Continue the article below on beginner cycle routes in Gwent for children's new Christmas bikes, picking up after its last sentence.

**** Selected extract ****

IT'S THE WEEKEND: The Great Outdoors - where your youngsters can test out their Christmas bikes

MANY children across Gwent will be receiving bikes from Santa. SOPHIE BROWNSON looks at some of the best cycle routes for beginners to test out their pedal power over the festive period.

WITH Christmas just over a week away many children are hoping to receive what may be their first ever bike.

While parents desperately try to think of ways to wrap it up, one must not forget the all important question of where to ride it safely in Gwent.

“The important thing to remember is that however far you go you have to be able to cycle the same distance back so it may not be worth going too far,” Neil Smith of Newport Velo Youth Cycling Club.

“If you ride three miles you have to be able to ride three miles back.

“The biggest thing is down the stamina of the child.

“I think it is better to get them to enjoy cycling rather than pushing them too far.”

For those children just starting off, Neil recommends flat routes away from traffic such as the new cycle path from Newport to Caerleon.

“This is quite a good one as it has all been tarmaced,” he said.

“Another one is the Brecon Canal route, which takes you through Pontypool and then you can go on the cycle path which takes you up to Blaenavon.

“It is a good place to go if you don’t want to cycle straight from Newport as you can park your car at Merchants Hill Pontypool, and from there you can go straight on to a cycle path which is very safe-especially if you are taking young children.”

Neil who runs the Saturday and Sunday rides from the Newport Velodrome takes young riders aged ten plus out on road bikes covering routes across Gwent ranging from Newport to the Moors; Usk and Chepstow.

Mr Smith said that most kids will be getting mountain bikes or BMX bikes this Christmas as road bikes are more specialised, but just as important as the bike itself is having the safety equipment that goes with it.

Advisable additions to any new bike include the all important puncture repair kit as well as the life-saving helmet-and don’t forget provisions such as food.

“Make sure you pack food and drink as well as some spare parts,” Neil advised.

“A small pack of tools for repair work can be stored under your saddle.

**** Stored records ****

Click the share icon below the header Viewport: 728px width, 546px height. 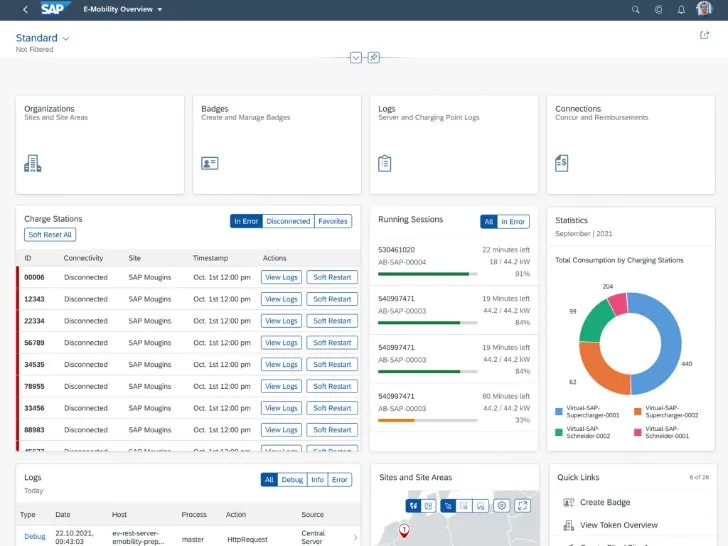704,35
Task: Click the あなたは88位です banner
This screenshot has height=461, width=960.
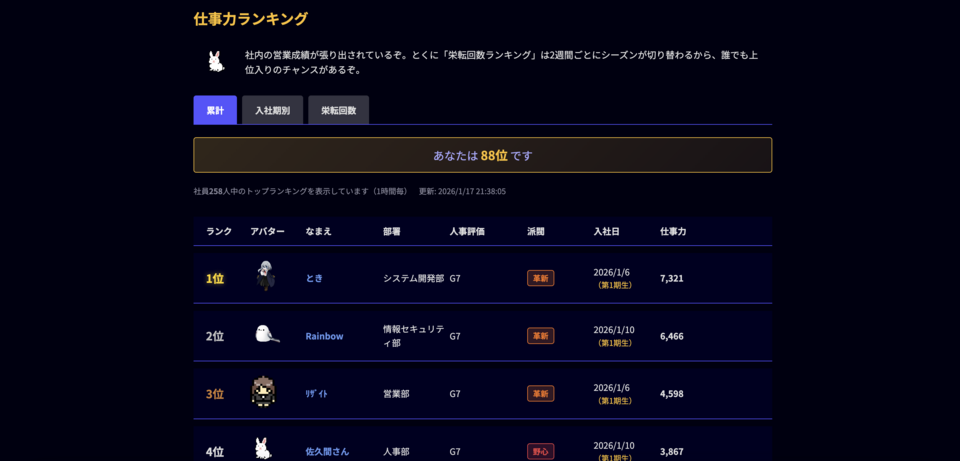Action: (482, 155)
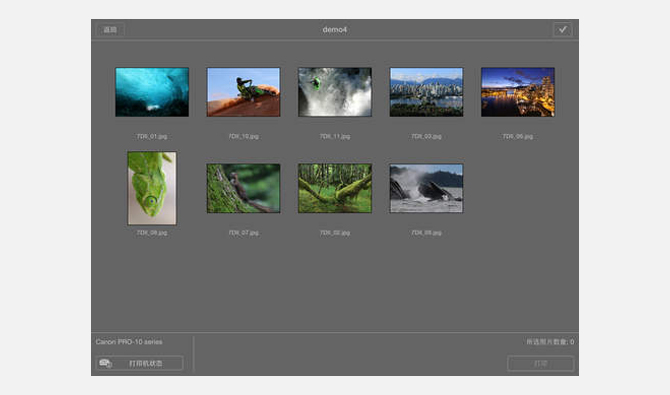This screenshot has width=670, height=395.
Task: Click the 打印 print button
Action: [541, 363]
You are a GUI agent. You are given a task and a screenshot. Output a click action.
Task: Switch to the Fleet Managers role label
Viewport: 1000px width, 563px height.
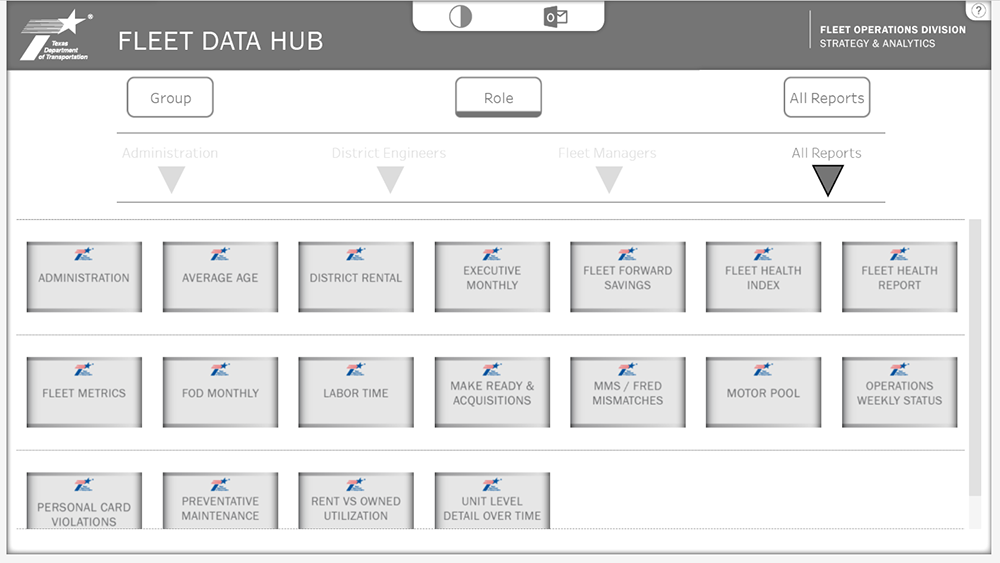coord(607,153)

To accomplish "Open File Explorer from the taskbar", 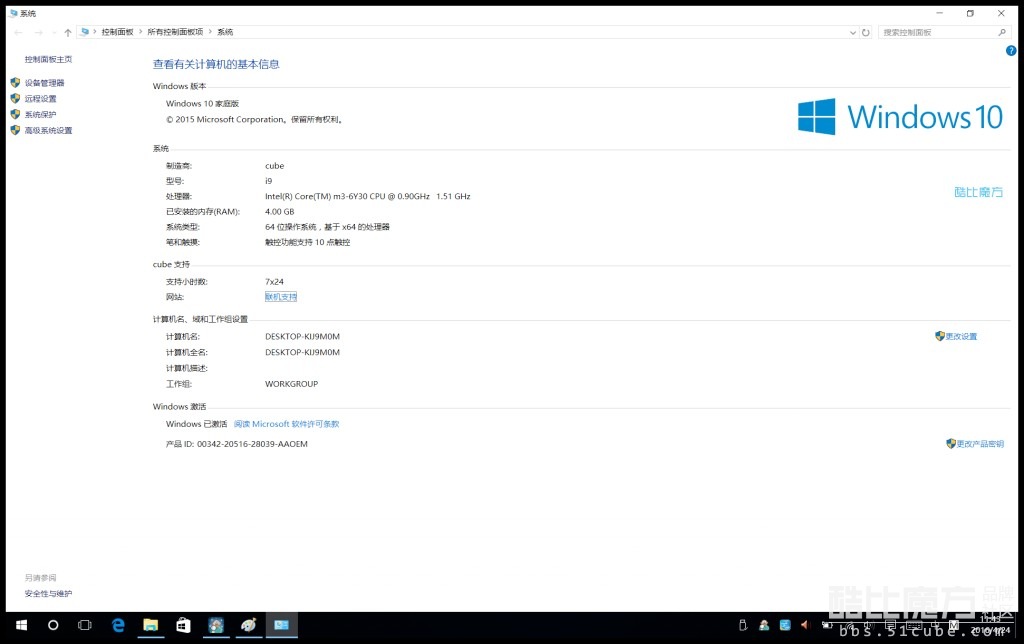I will 150,625.
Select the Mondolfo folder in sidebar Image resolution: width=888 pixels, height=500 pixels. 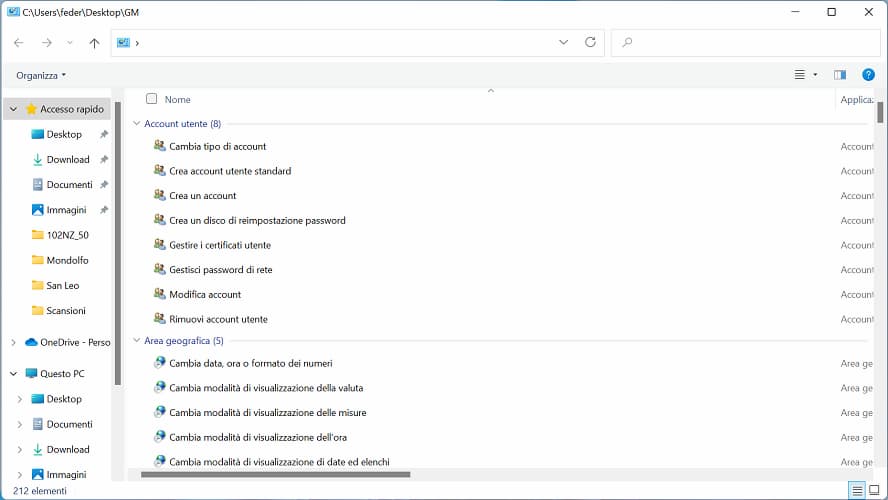tap(67, 260)
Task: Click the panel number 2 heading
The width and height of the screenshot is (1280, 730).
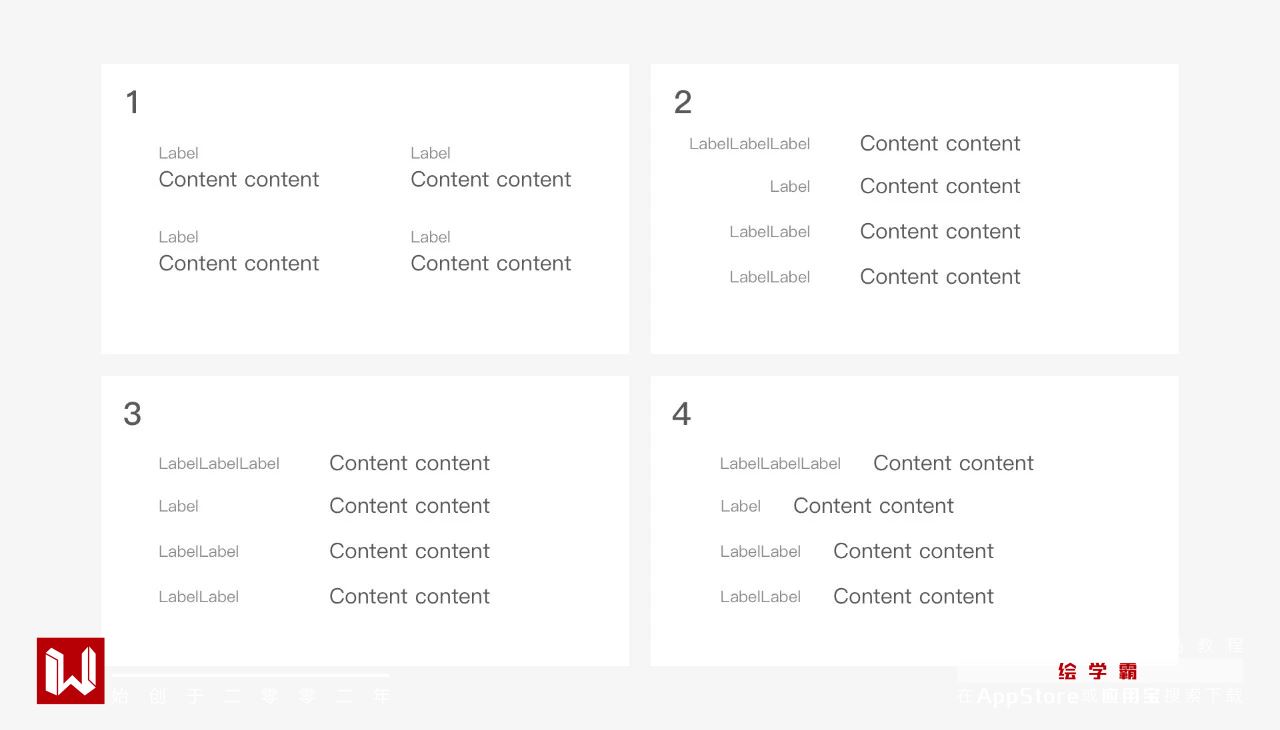Action: click(683, 102)
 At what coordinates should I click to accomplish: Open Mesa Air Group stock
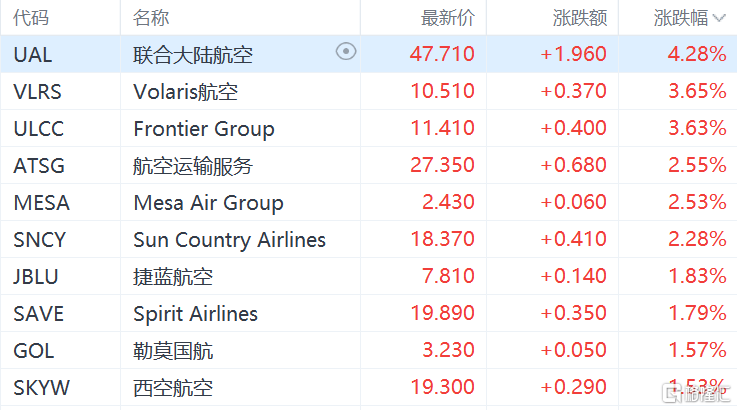[x=208, y=202]
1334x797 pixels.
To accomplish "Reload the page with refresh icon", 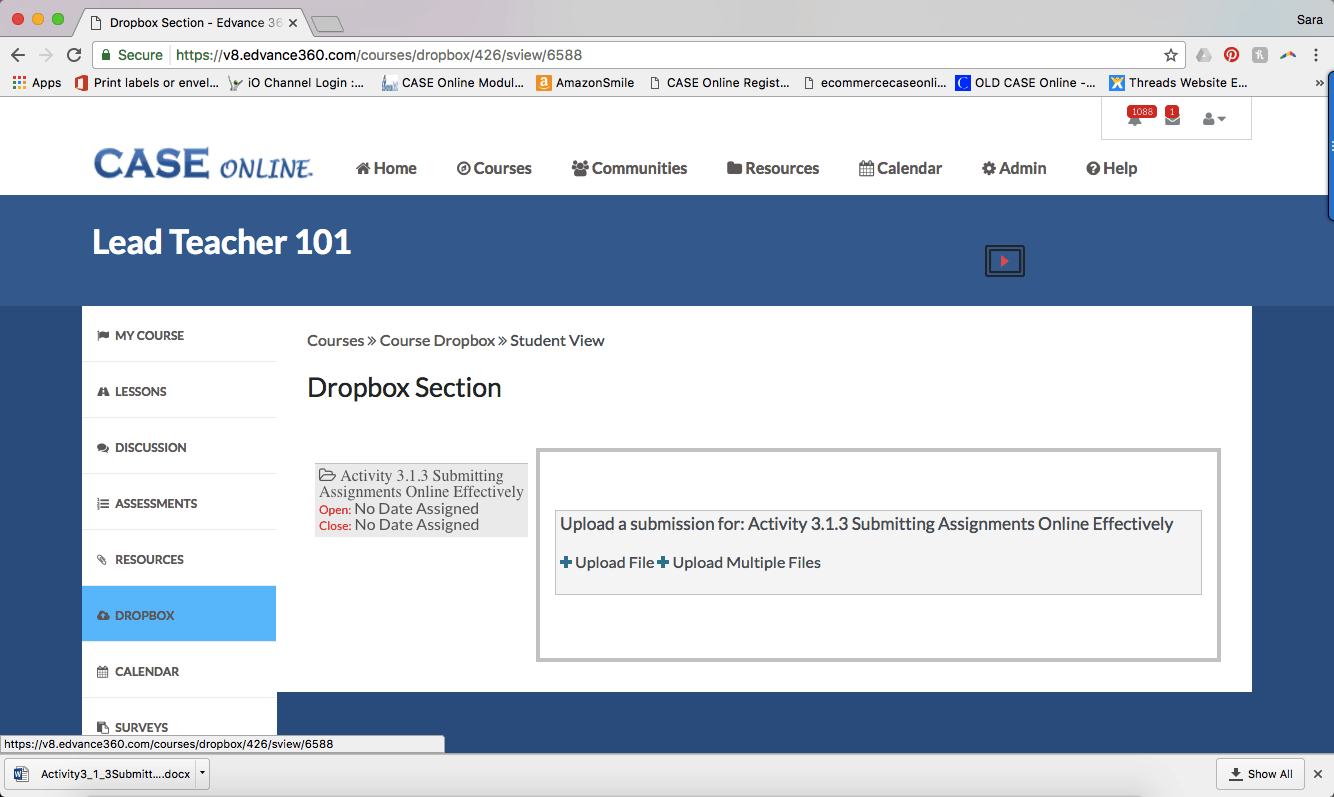I will tap(74, 55).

****

=== Answer to this problem ===
“But everybody should have a helmet because there are so many people killed through serious head injuries.”

But even kids with all the gear can lack confidence so Neil suggests that parents bring them along to the various cycle groups across Gwent either independently or through school and council schemes to build up their skills through coaching and practical advice on cycle routes.

One confident cyclist is Welsh National Mountain Bike Champion Aled Trott, ten, who is keen to encourage children his age to take up cycling.

The Llanvihangel Crucorney Primary School pupil, who trains twice a week with the Abergavenny Road Club, recommends cycling around the abbey in Abergavenny.

"I like cycling around Abergavenny, it’s a 15 mile round trip and I go with my dad.

"I had a bike when I was little and I always used to ride it.

"Now I train twice a week and I ride road bikes, mountain bikes and cycle cross country.”

Many cycle routes can also be found via the website Sustrans, such as the relatively easy five mile route from Caerphilly to Machen which has had a number of upgrades over recent years and is now almost completely traffic free.

From the centre of Caerphilly, the route heads east on a quiet residential street before picking up a traffic free path section that runs through a linear park area and past two schools.

Then running alongside a road before picking up an old back-road, the then route joins the riverside path around the large Bedwas industrial estate.

Finally the route crosses the A468 to join up with the Bedwas to Machen cycle path that utilises a section of old railway.

Another pleasant Sustran route is the six mile cycle from Monmouthshire & Brecon Canal, and Fourteen Locks to Cwmbran.

The easy, traffic-free route takes you along the wide towpath by the canal up to Pontypool and Fourteen Locks Visitor Centre, finishing in Cwmbran.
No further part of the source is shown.